Pero volvamos al amor que a Yuna parece no preocuparle, del que sin embargo tiene una idea muy específica. Desde la adolescencia, su entendimiento del amor se engarzó de manera extraña a vínculos rotos que se reproducían en y entre seres también rotos, fuente de deformidades de toda clase. La malicia mezclada con el deseo, metiendo la cola, robando inocencias y arruinando mujeres. Cuando dice tener ya mil años, se enorgullece de no haberse acostado nunca con nadie y haber pasado la vida trabajando entre famélicos fantasmas. El deseo es de los otros, y el amor le es indiferente. Tan ajeno que no puede reconocerlo en Fulvia y Flavia, las tortas amigas de su amiga Matilde. Cada vez que las encuentra - y es bastante, a lo largo de los años - se pregunta por qué les dirán pareja a dos personas que no se parecen en nada, una es baja, la otra alta, como si hubiese algo que se está perdiendo. Ni la chonguez aparente de Fulvia ni la insistencia de Matilde, ni las tortas caminando por la costanera agarradas de la mano la hacen comprender. Sin embargo, Yuna puede ver una cosa clara: entre estas dos mujeres existe algo hermoso. Entiende que se cuidan, que se llevan bien, les gustan las mismas películas, beben juntas, se preocupan por la otra y por sus amigas de a dos, enganchadas les va bien. Yuna no puede adjudicar a eso la palabra amor, que en su diccionario personal es algo espantoso. 

ENTRE ELLAS SE ENTIENDEN

No puede entender que cuando se casan es entre ellas, y les sigue preguntando por los novios aunque ellas le digan que ahora se puede. Igual, ella les pinta un cuadrito, o dos, por los que jamás van a pelearse, si entre ellas se entienden bárbaro.

Aurora hace algunas cosas geniales que no voy a adelantarles, pero tengo la idea de que se divierte. La pone a Yuna a descifrar a unas lesbianas, ella a la que todavía no le terminó de cerrar la heteronorma siquiera, nos deja pistas, se fatiga con los paréntesis, crea juegos de dobles, traza puentes consigo misma, invoca a Alejandra Pizarnik, la pega en la espalda de una chica de la villa, nos ofrece poemas y novelas exquisitas, nos recomienda lugares para ir a comer si andamos por París. No se dejen engañar, Yuna no es mala -aunque quizás sea chúcara- y su soledad no es un castigo, sino una elección que ahora resulta moderna pero que para muchas mujeres debió haber sido pesada. 
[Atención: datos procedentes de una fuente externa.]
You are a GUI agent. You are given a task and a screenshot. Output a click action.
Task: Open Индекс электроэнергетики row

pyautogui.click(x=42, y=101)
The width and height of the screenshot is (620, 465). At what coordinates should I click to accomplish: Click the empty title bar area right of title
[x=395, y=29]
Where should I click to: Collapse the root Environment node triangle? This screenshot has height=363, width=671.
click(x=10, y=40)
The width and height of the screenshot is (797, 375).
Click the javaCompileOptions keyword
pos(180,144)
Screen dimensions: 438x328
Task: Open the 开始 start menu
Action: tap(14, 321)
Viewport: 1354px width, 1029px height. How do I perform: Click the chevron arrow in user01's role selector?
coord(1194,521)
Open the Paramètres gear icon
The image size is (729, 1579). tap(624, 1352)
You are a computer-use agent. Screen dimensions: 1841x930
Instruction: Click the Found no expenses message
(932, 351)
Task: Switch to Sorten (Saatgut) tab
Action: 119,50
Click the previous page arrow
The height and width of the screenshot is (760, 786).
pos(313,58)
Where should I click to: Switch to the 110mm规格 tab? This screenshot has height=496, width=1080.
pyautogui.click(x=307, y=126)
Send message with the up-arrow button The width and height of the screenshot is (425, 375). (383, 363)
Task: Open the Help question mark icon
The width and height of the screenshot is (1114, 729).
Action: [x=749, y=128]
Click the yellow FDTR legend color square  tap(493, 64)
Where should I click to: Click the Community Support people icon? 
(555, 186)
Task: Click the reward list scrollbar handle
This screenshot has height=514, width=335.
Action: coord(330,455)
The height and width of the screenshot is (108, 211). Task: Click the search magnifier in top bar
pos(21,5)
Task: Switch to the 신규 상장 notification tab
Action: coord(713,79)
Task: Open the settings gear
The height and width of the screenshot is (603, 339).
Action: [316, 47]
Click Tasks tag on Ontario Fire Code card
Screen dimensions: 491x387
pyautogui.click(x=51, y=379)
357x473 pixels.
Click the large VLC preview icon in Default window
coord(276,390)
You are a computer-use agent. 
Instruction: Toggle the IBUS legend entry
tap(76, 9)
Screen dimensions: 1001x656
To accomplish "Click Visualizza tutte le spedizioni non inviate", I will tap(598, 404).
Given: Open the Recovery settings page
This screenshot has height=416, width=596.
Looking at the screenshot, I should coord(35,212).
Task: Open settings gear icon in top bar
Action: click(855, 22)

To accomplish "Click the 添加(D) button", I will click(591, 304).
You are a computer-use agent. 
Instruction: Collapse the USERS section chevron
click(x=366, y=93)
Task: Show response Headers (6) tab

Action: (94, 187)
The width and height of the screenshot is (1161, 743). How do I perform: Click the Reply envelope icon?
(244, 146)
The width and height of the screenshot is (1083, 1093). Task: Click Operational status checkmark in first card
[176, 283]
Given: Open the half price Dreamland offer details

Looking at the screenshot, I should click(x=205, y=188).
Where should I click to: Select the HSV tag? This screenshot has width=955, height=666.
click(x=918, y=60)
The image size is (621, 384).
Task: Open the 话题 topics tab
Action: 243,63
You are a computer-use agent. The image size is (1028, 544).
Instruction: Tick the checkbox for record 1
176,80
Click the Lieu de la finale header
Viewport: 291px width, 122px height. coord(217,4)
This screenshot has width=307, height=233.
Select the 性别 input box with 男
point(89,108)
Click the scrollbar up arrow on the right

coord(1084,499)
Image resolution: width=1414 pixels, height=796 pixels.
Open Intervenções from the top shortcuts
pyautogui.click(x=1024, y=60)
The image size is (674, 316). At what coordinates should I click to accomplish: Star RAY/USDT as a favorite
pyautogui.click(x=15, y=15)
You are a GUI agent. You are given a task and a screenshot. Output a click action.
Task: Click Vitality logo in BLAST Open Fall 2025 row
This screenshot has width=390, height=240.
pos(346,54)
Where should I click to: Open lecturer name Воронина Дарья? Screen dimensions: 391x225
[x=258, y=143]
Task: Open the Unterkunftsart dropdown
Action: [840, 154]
Esta novela recibe de buena gana lecturas feministas, como lo hace la figura de Aurora, una militante y escritora a la que llegamos cuando llegamos (nunca tarde), en contra de lo que hubieran esperado de ella, gracias a su propia insistencia y a lectura despierta de quienes ahora la prologan en la edición de Tusquets. Recibe de buena gana toda lectura, porque si Aurora Venturini ya no está, ya está muerta, entonces que viva por siempre Aurora Venturini.